### EXERCISE PROMPT
Please extract, word for word, the passage of the Shakespeare article between "Visitors to the" and "of our reign.", inclusive.

### SELECTED TEXT
%%
Salon put out an article last weekend decrying the commandeering of Shakespeare by conservative think-tankers who believe that “Shakespeare offers future CEOs and business leaders the models they need to achieve ruthless success behind the veneer of ethical behavior.” While we at the ASC certainly believe that Shakespeare offers some lessons for leaders, the subjects of the article seem to have missed the mark and learned the wrong lessons. The article’s author, Chris MacDonald, does an excellent job analyzing where Shakespeare’s plays send messages that are conservative, liberal, or a little bit of both, pointing towards the concept that it’s not so easy to put him in one box, particularly since he does such a good job showcasing the vast spectrum of human experience. It got me thinking, though, about one element in Shakespeare’s plays that is resonating particularly loudly in this election year.
If Shakespeare has any consistent political message, it seems to be this: Beware the demagogue. Beware the one who tells you only what you want to hear. Beware someone who drives you towards chaos rather than towards construction. In a political climate where success seems to depend on little more than out-shouting one’s opponents, that’s a lesson we could all benefit from revisiting.
Visitors to the Playhouse this fall will have the opportunity to see one of Shakespeare’s finest examples of populism gone horrible wrong in The Rise of Queen Margaret (Henry VI, Part 2), in the figure of Jack Cade. Though he claims he has noble heritage that entitles him to the crown, he appeals to the masses with promises that are so extravagant as to be ludicrous — but the crowd heartily cheers them:
There shall be in England seven halfpenny loaves sold for a penny: the three-hooped pot shall have ten hoops; and I will make it felony to drink small beer: all the realm shall be in common… There shall be no money; all shall eat and drink on my score…
I charge and command that, of the city’s cost, the pissing-conduit run nothing but claret wine this first year of our reign.
%%
### RECORDS
%%
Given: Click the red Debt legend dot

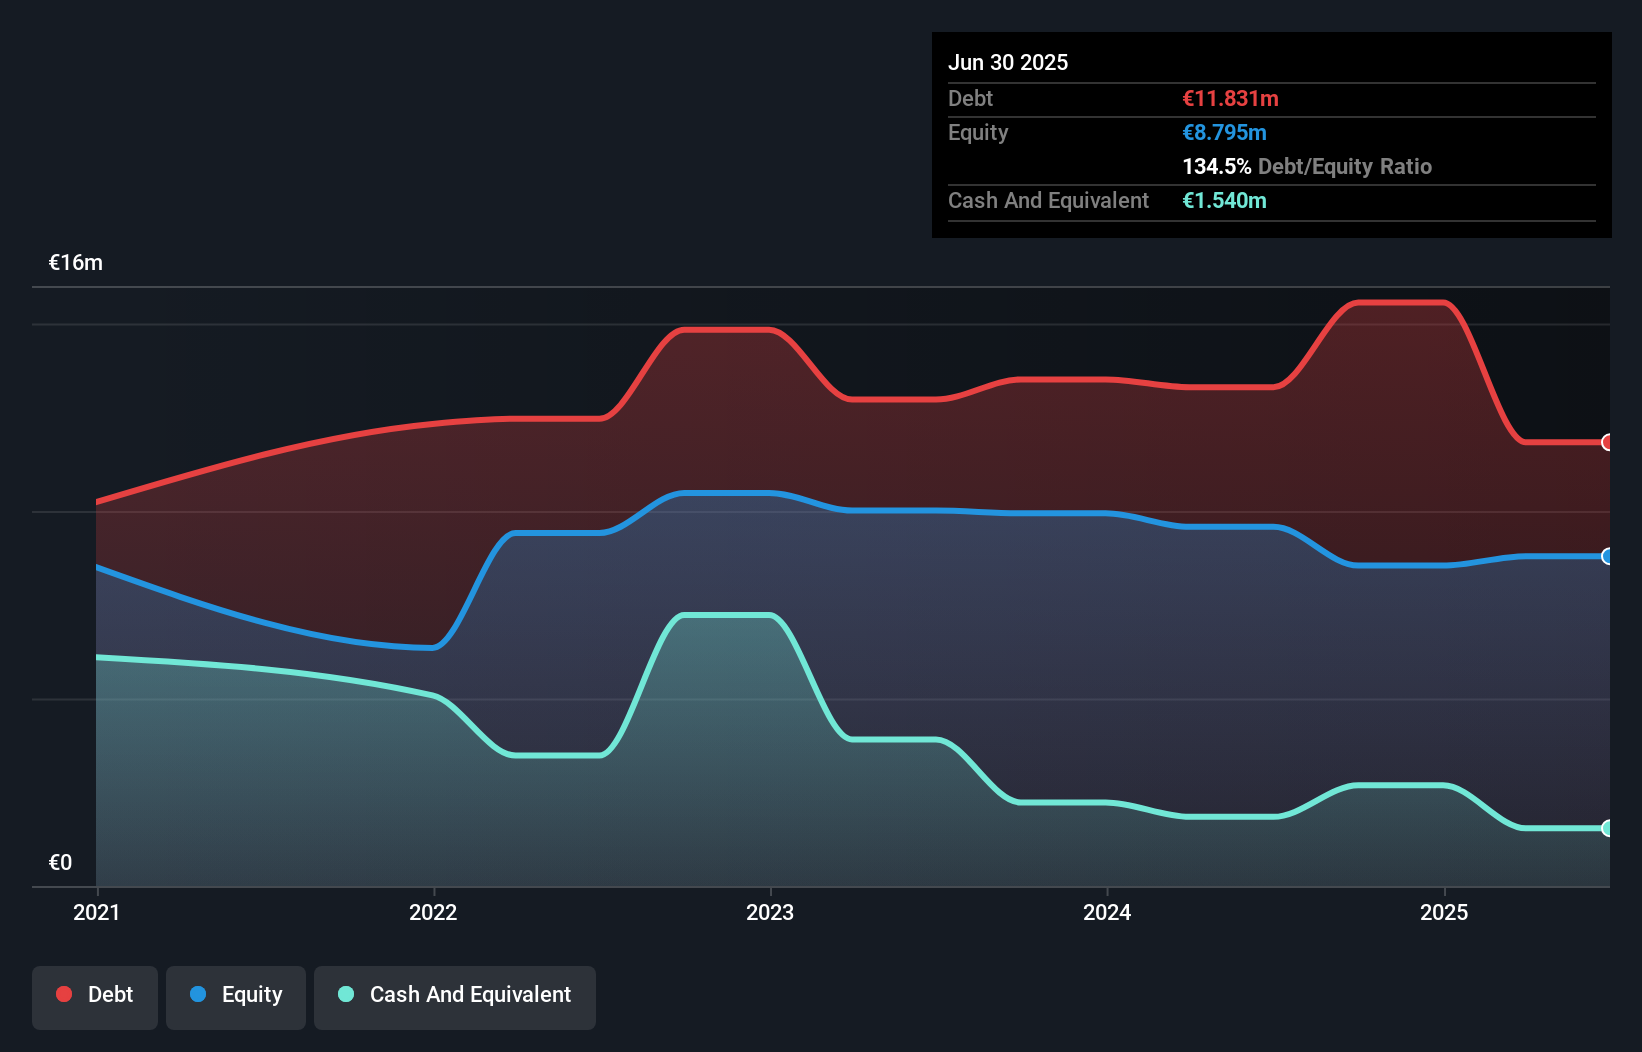Looking at the screenshot, I should [x=63, y=994].
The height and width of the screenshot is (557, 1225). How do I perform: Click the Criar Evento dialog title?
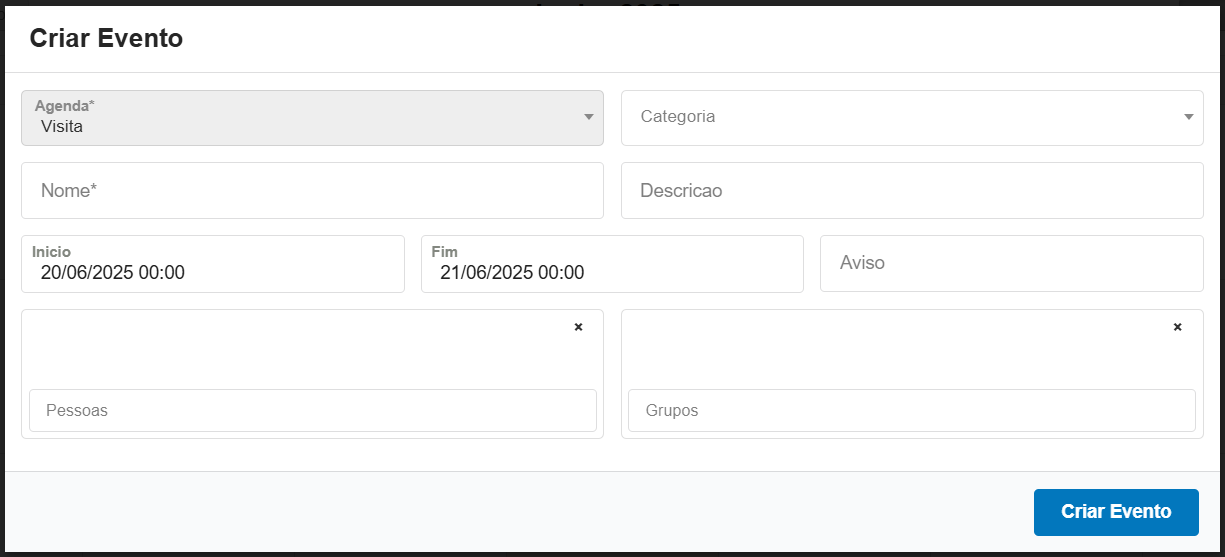click(x=106, y=39)
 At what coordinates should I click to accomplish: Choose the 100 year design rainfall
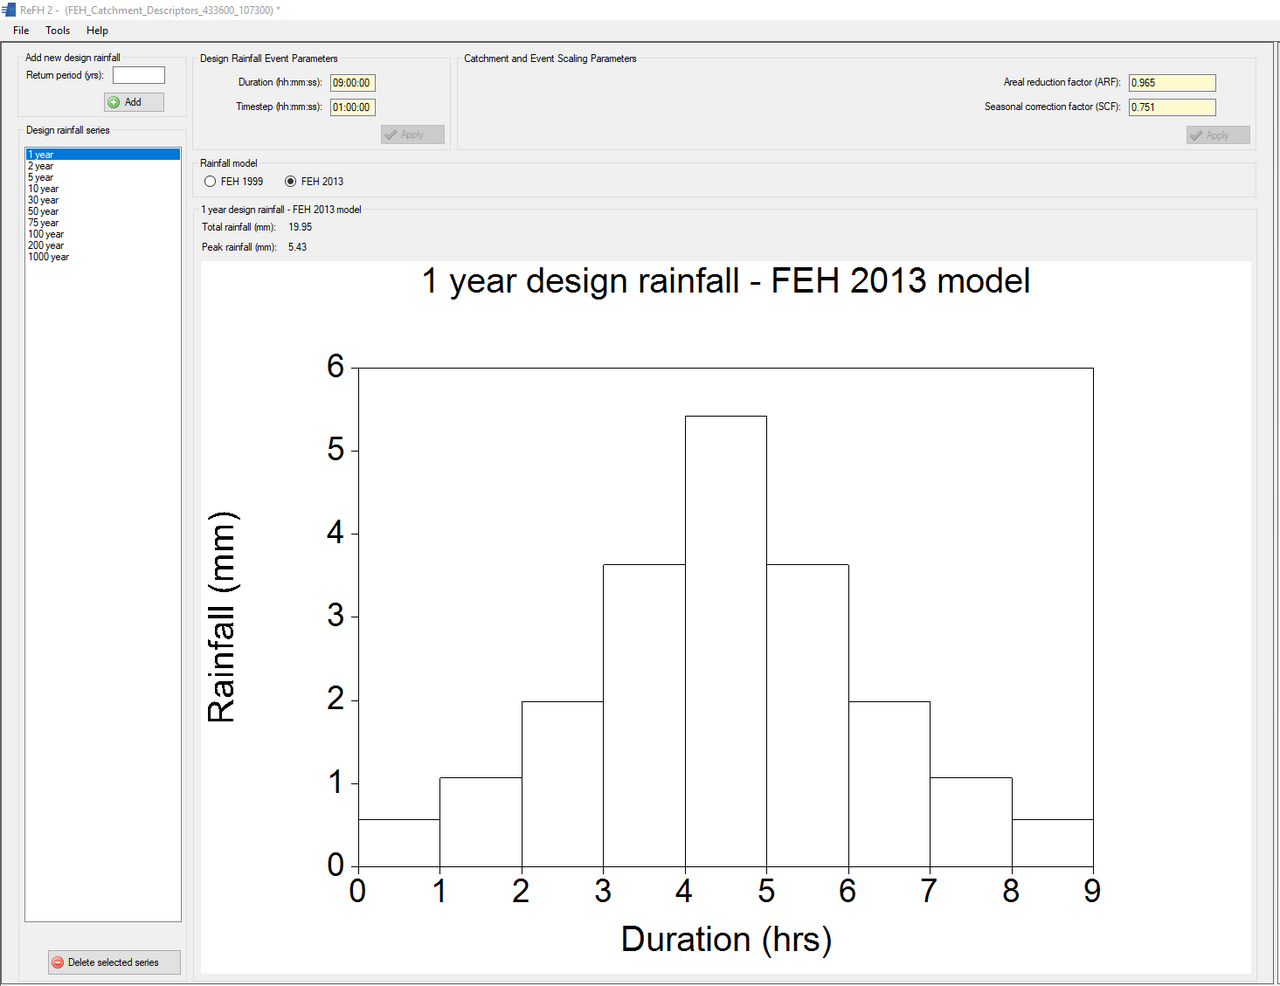pos(46,234)
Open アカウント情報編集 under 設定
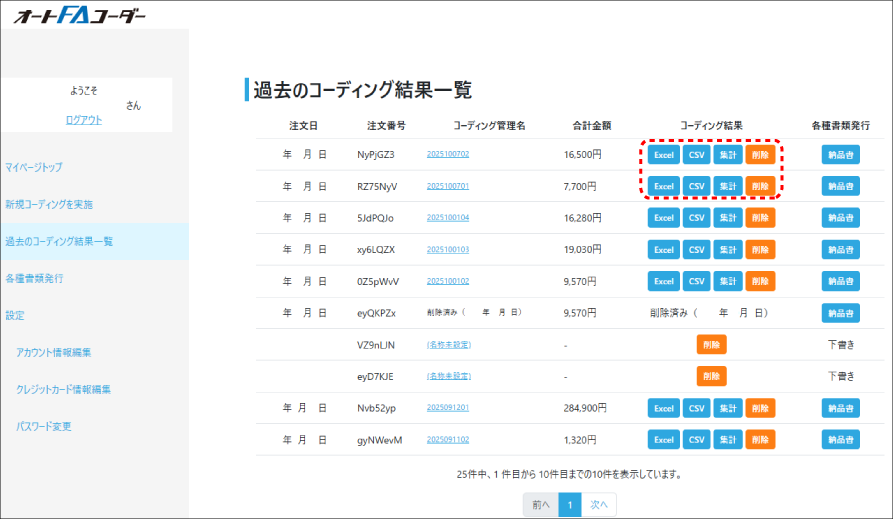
%%
### FINISHED ANSWER
Visitors to the Playhouse this fall will have the opportunity to see one of Shakespeare’s finest examples of populism gone horrible wrong in The Rise of Queen Margaret (Henry VI, Part 2), in the figure of Jack Cade. Though he claims he has noble heritage that entitles him to the crown, he appeals to the masses with promises that are so extravagant as to be ludicrous — but the crowd heartily cheers them:
There shall be in England seven halfpenny loaves sold for a penny: the three-hooped pot shall have ten hoops; and I will make it felony to drink small beer: all the realm shall be in common… There shall be no money; all shall eat and drink on my score…
I charge and command that, of the city’s cost, the pissing-conduit run nothing but claret wine this first year of our reign.